* **Exercise aim**: Reproduce verbatim everything from "Gaita argues that" down to "genuine emotion response." in the passage on emotion and understanding.

* **Source extract**:
○ ○ ○ ○
Here I would introduce a truth I learned from Gaita (e.g., The Philosopher’s Dog, chapter “The Realm of Meaning”). Many modern thinkers assume that the relation between emotion and understanding is merely causal. That means, emotions such as fear, ambition, grief, love, or pity may influence our judgments, either helping or hindering us, but understanding itself belongs to the intellect purified of emotion. The heart may affect how we think, just as fatigue or intoxication may affect how we think, but it does not itself understand anything. On this view, whenever emotion enters cognition, the danger is distortion. That is Spock’s view for much of the film, and indeed for the series.

     Gaita argues that this picture is only partly true. Certainly emotions can indeed be causes of misunderstanding. Fear may make us see enemies where none exist; grief may tempt us to sentimentalize the dead; ambition may blind us to evidence. But these failures do not show that emotion is only necessarily a causal influence on understanding. They show only that emotion, like reason itself, can be exercised badly. Some emotions are not merely accompaniments to understanding but forms of understanding. They belong internally to what is understood. You can’t understand it apart from the genuine emotionally response, or at least the intelligibility of the genuine emotion response.
○ ○ ○ ○
* **Listing**:

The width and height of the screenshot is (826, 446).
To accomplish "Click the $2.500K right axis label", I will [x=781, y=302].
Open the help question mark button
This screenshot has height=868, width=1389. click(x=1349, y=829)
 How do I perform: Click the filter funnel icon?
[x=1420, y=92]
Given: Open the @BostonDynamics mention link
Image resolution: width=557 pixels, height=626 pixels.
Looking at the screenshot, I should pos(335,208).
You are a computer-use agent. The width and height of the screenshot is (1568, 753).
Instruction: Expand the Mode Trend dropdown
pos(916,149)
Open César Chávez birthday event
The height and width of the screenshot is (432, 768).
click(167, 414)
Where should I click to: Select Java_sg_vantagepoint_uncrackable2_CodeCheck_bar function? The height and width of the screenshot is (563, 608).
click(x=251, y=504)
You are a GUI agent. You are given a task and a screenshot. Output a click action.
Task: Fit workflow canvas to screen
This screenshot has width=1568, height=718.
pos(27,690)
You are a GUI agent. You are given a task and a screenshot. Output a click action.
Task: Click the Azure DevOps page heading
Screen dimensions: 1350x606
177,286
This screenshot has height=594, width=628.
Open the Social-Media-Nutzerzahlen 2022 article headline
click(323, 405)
○ ○ ○ ○
* **Complete answer**:
Gaita argues that this picture is only partly true. Certainly emotions can indeed be causes of misunderstanding. Fear may make us see enemies where none exist; grief may tempt us to sentimentalize the dead; ambition may blind us to evidence. But these failures do not show that emotion is only necessarily a causal influence on understanding. They show only that emotion, like reason itself, can be exercised badly. Some emotions are not merely accompaniments to understanding but forms of understanding. They belong internally to what is understood. You can’t understand it apart from the genuine emotionally response, or at least the intelligibility of the genuine emotion response.